La poza azul y por qué ya no se puede nadar ahí
A 20 minutos del centro está la Poza Azul, el icono natural del lugar: un manantial de agua tan rica en minerales que adquiere un color azul turquesa surrealista, casi caribeño, en medio del desierto. Es importante saber que desde hace años ya no se permite nadar dentro de la Poza Azul para proteger el ecosistema y a los estromatolitos que viven en ella, pero puedes recorrerla por senderos llenos de paisajes naturales. El conjunto de pozas del valle alberga especies endémicas como la mojarra de Minckley y la tortuga negra acuática que no existen en ningún otro lugar del planeta.

Dunas blancas, Río Mezquites y opciones para refrescarse
Junto al complejo de pozas turquesas está otro paisaje que parece de otro mundo: las Dunas de Yeso, un desierto blanco que incluye la formación llamada ‘El Castillo’ de 12 metros de altura. Caminar por ahí al atardecer o al amanecer es una de las experiencias más fotogénicas que tiene el norte de México. Si lo que quieres es nadar y refrescarte, el lugar perfecto es el Río Mezquites, un canal de aguas cristalinas templadas donde sí está permitido nadar, acampar y hacer actividades como kayak. También está Las Playitas, otro sistema de canales y manantiales rodeado de biodiversidad.

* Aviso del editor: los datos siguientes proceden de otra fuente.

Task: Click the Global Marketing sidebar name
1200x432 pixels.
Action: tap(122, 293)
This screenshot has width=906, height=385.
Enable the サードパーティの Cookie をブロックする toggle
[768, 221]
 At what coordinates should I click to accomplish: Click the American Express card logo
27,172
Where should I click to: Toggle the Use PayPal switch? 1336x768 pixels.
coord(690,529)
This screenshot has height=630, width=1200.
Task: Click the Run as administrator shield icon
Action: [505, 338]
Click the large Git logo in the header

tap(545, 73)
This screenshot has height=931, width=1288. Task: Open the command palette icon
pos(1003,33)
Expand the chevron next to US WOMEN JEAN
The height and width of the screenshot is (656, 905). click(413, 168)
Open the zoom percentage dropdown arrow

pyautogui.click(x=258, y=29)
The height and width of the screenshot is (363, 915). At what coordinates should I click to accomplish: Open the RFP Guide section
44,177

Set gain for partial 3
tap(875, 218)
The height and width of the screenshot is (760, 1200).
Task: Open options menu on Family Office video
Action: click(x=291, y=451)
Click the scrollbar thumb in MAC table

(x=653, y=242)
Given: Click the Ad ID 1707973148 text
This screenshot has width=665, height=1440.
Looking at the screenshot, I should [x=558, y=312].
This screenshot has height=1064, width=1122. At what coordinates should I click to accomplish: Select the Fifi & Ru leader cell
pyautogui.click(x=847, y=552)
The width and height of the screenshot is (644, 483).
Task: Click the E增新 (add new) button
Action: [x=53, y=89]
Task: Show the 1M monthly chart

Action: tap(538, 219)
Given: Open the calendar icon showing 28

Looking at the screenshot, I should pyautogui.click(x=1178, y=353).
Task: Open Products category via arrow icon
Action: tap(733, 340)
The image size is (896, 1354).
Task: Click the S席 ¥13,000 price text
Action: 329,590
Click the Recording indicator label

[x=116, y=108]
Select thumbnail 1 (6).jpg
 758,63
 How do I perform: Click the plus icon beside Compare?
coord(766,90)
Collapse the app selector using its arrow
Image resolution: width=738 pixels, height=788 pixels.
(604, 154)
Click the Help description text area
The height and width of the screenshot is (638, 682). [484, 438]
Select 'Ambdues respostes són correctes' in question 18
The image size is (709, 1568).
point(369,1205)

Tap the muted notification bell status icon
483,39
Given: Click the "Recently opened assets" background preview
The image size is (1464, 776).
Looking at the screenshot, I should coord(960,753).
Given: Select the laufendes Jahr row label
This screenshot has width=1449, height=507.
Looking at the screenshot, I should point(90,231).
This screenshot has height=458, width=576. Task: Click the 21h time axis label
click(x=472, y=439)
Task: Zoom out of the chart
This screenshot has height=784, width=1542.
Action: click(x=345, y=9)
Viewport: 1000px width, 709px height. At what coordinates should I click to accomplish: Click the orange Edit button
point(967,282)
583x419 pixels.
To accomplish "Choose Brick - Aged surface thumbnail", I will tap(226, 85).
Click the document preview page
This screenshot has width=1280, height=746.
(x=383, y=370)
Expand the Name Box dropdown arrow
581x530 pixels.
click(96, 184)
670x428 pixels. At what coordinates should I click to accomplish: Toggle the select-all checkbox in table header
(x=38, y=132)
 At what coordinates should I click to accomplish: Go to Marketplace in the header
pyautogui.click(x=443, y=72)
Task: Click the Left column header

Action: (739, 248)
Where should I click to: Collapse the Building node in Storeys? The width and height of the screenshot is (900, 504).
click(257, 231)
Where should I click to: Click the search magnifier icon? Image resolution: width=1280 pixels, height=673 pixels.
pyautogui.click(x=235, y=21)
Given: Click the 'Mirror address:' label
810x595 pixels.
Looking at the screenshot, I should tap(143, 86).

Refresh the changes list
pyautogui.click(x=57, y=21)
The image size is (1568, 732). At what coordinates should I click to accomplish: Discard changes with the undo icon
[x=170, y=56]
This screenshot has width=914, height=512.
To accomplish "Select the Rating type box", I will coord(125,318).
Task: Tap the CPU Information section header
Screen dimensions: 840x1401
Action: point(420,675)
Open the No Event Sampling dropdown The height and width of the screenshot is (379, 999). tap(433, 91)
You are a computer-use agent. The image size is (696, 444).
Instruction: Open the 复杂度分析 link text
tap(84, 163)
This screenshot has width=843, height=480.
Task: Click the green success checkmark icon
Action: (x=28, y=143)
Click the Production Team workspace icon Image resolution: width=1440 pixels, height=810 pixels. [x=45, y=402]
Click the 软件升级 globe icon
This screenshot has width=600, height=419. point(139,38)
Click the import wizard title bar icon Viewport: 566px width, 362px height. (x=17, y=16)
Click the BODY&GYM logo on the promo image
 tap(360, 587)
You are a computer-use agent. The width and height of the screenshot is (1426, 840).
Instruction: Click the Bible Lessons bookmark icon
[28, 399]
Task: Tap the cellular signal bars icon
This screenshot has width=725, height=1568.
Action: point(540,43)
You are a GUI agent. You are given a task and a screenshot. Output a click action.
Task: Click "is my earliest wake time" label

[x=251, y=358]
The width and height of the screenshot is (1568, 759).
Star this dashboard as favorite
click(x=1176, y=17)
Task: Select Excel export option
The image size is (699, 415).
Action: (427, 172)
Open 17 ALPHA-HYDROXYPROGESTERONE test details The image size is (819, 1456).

Los tacos piratas y la gastronomía norteña
La gastronomía de Cuatro Ciénegas es puro norte de México servido en plato. Lo más típico son los famosos tacos piratas, hechos con tortilla de harina recién amasada, carne asada, queso fundido y salsa al gusto. También hay que probar el cortadillo –carne de res guisada en jitomate, cebolla y chile–, la machaca, las gorditas de maíz, el cabrito al pastor y el famoso queso con chile, que dicen era el desayuno favorito de Venustiano Carranza. Para los desayunos pesados está la barbacoa de cabeza con menudo rojo, y para el postre dulces de leche, nueces y conservas regionales.

La cuna de Venustiano Carranza
Cuatro Ciénegas también es tierra natal de Venustiano Carranza, presidente revolucionario de México, y en el centro está la Casa Museo Venustiano Carranza donde se conservan sus habitaciones originales. A unos kilómetros, las Bodegas Ferriño producen vino desde hace más de 150 años. Para llegar, lo más práctico es volar a Torreón o Monterrey y manejar desde ahí: 3 horas 40 minutos desde Torreón, 3 horas 50 minutos desde Monterrey. Para hospedarte, el Hotel Marielena, dentro de un antiguo cuartel militar del siglo XIX frente a la plaza principal, es la opción más recomendada.